Opinión | El paseante

El quitamanchas alemán

El periodismo, artificio del ser humano, debería de ser imprevisible en todas sus facetas por mera sintonía de conceptos

Un político alemán se graba chupando retretes y escobillas de un baño público

Un político alemán se graba chupando retretes y escobillas de un baño público / L.O.

Aunque suponga un inicio de texto bastante onanista, me encanta escribir artículos; sobre todo, cuando se anclan a la actualidad de lo que pasa en la calle, cuando deberían llamarse «columnas». Cada quien tendrá su método. Yo permito muchas veces que casi me pille el toro, a la espera de un buen tema sobre el que discurrir. Ya saben, aquella figura que aguarda la embestida hasta que, en el último momento, cuando algún chillido irreprimible anticipa la desgracia, ejecuta una pirueta salvadora. En mi caso, ni podría practicar una cabriola, ni me situaría delante de un bóvido que no estuviera despiezado sobre brasas, ni los lectores gritan antes de que envíe estos renglones a mi querido Antonio Pedrajas en los talleres de La Opinión. El derroche de onanismo literario garantiza que estas líneas jamás serán usadas para comentarios escolares de textos, necesitados de que el ejemplo se ajuste a ciertas estructuras preestablecidas. El periodismo, artificio del ser humano, debería de ser imprevisible en todas sus facetas por mera sintonía de conceptos.
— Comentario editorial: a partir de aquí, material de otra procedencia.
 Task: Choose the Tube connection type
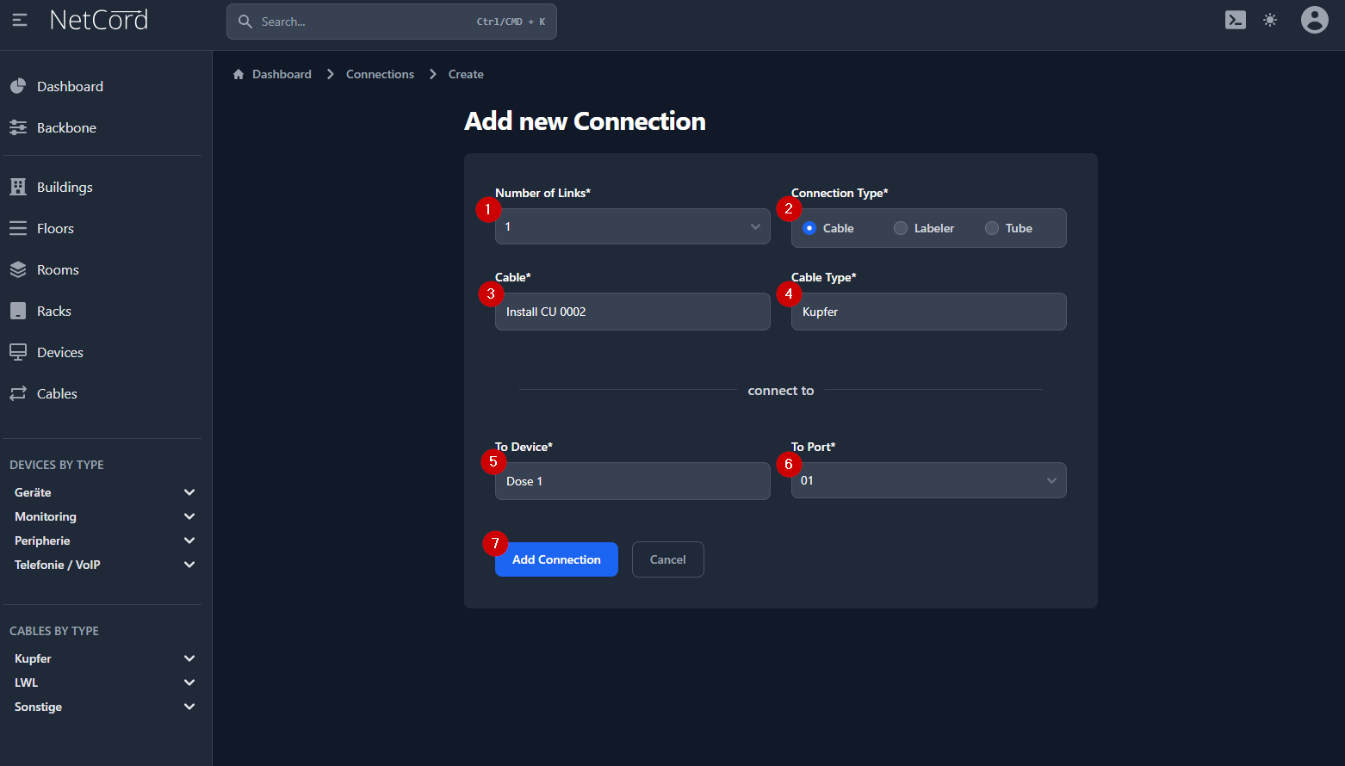pos(992,228)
Tenía yo calculada una reflexión sobre el atentado al presidente de Eslovaquia. Partía desde mis experiencias juveniles en aquellas tierras, cuando se llamaban Checoeslovaquia. Cavilaba sobre el divorcio tan dulce, de «terciopelo», que organizaron aquellos dos estados a los que Stalin bendijo como pareja de conveniencia. Saltaba hacia la ilusión con la que esos pueblos caminaron hacia una democracia occidental, ambos territorios pequeños y poco poblados donde todo el mundo se conoce. Y concluía con la importancia de guardar las formas en la política, y con que toda sociedad alberga suficientes descerebrados a quienes sólo hay que focalizar un objeto de odio para que cometan una atrocidad. Consideraba el alto grado de crispación en España y finalizaba con la información de que el pistolero se dice a sí mismo poeta, y sospecho que martirizará ahora a la humanidad con varios cantos épicos sobre este asunto.
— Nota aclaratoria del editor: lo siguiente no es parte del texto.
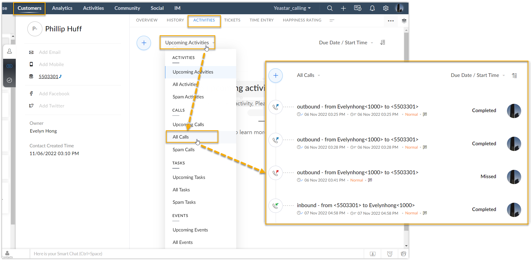
Task: Switch to the Tickets tab
Action: tap(232, 20)
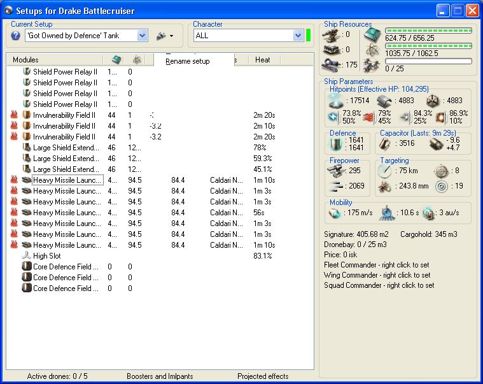Click the max velocity icon in Mobility
The image size is (483, 384).
click(x=335, y=213)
Pero llega la información del día igual que las botellas de leche a las casas americanas en aquellas películas que pregonaban un mundo ajeno a mi experiencia como niño de barrio obrero. Por mi, quizás, exceso de vida, pocas cosas me sorprenden. Me he despertado con un vídeo, difundido por redes, en el que un político alemán lame con ganas los urinarios y la escobilla de un váter público.
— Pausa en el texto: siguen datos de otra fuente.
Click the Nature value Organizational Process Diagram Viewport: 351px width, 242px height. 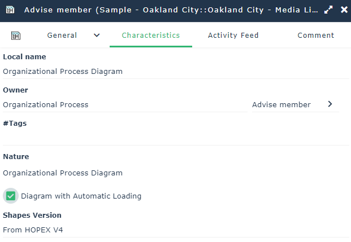pos(63,173)
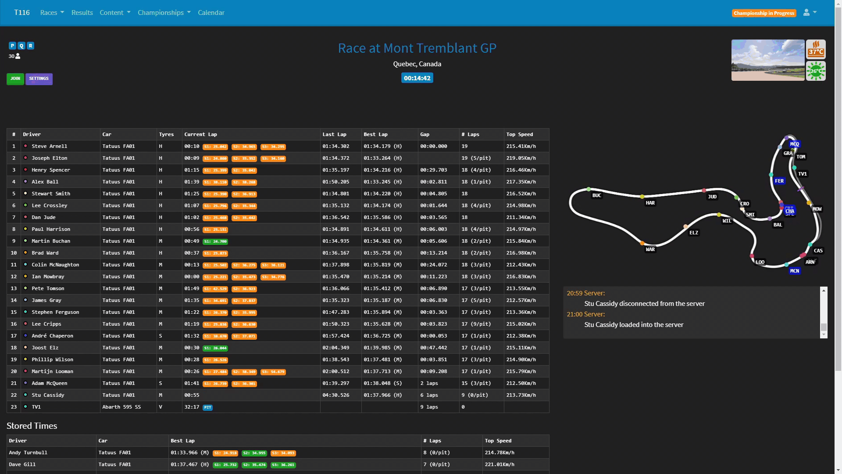Open SETTINGS panel
The image size is (842, 474).
coord(39,78)
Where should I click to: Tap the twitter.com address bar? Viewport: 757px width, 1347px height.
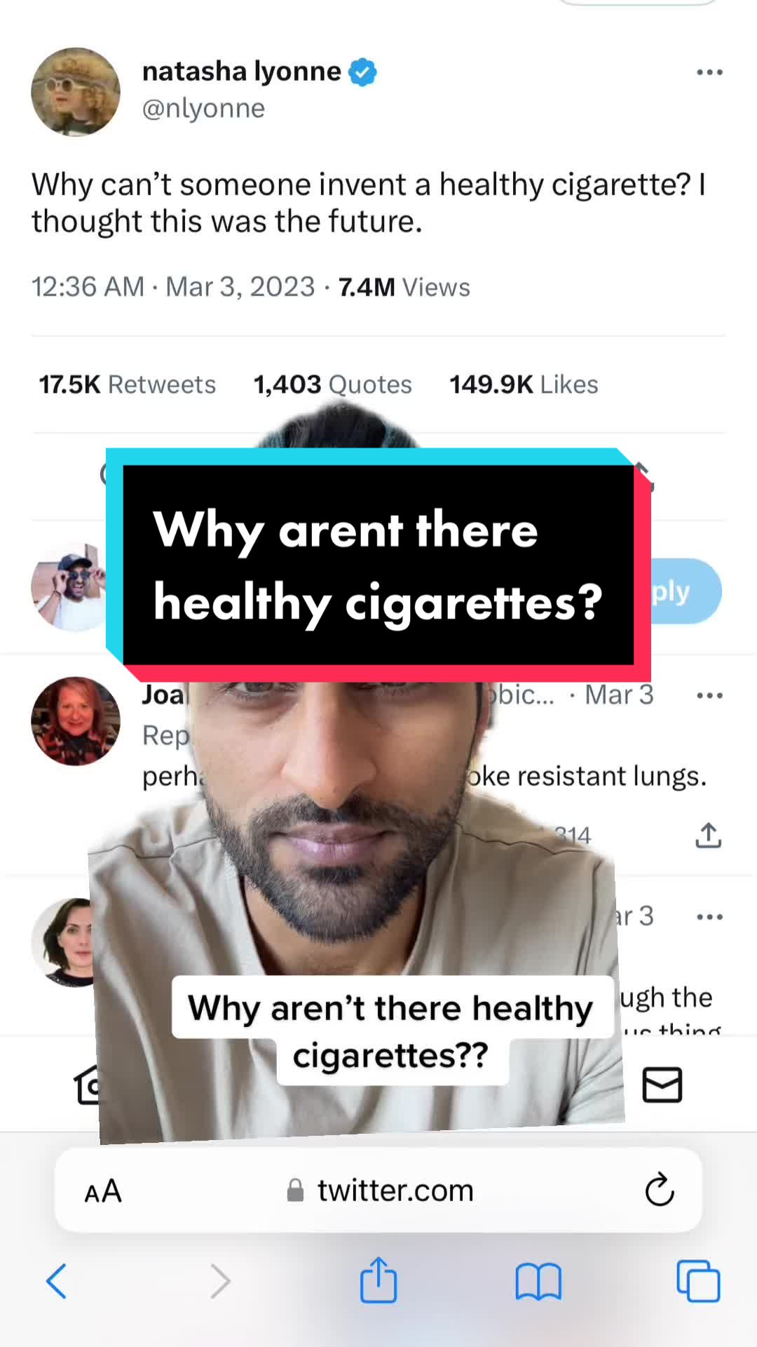click(379, 1191)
En caso de que no se trate de un montaje realizado mediante Inteligencia Artificial, y en caso de que no haya sido robado de sus archivos personales, reconozco que esas escenas han mejorado mi percepción sobre la mayoría de los políticos españoles. Advierte el refrán que de la calle vendrá quien bueno te hará. Soy ultra-tolerante con todas las filias y parafilias sexuales siempre que no dañen a nadie. La imagen de un tipo que lame la escobilla del inodoro no me escandaliza. He visto usos que combinan ese dispositivo con la afición humana a introducirse objetos por todos los agujeros disponibles en el cuerpo. Repito, si no se trata de material sustraído, es difícil intuir la intención de su protagonista al dejar notorio testimonio gráfico de sus aficiones. Tal vez, pretenda demostrar sus cualidades como rector del Ministerio de Sanidad, tal vez del de Igualdad o del de Asuntos Sociales; puede que prevea un próximo cambio de trabajo y ya se promocione como limpiador de domicilios por horas, una versión masoquista y homo de la porno-chacha. No lean estas palabras como un juicio moral sino como un mar de dudas que intenta aplacar su oleaje de interrogaciones. En todo caso, y de regreso hacia otro dicho popular que ahora modifico, la mancha de los políticos españoles, con la saliva de un alemán se ha quitado. El pecado colectivo, según traslucen esas imágenes, es que los servidores públicos han olvidado que se deben a este segundo adjetivo y alguno, incluso, ha confundido su imprescindible vocación de servicio, con los servicios de su vocación. Qué buenos y pulcros políticos tenemos por estos lares.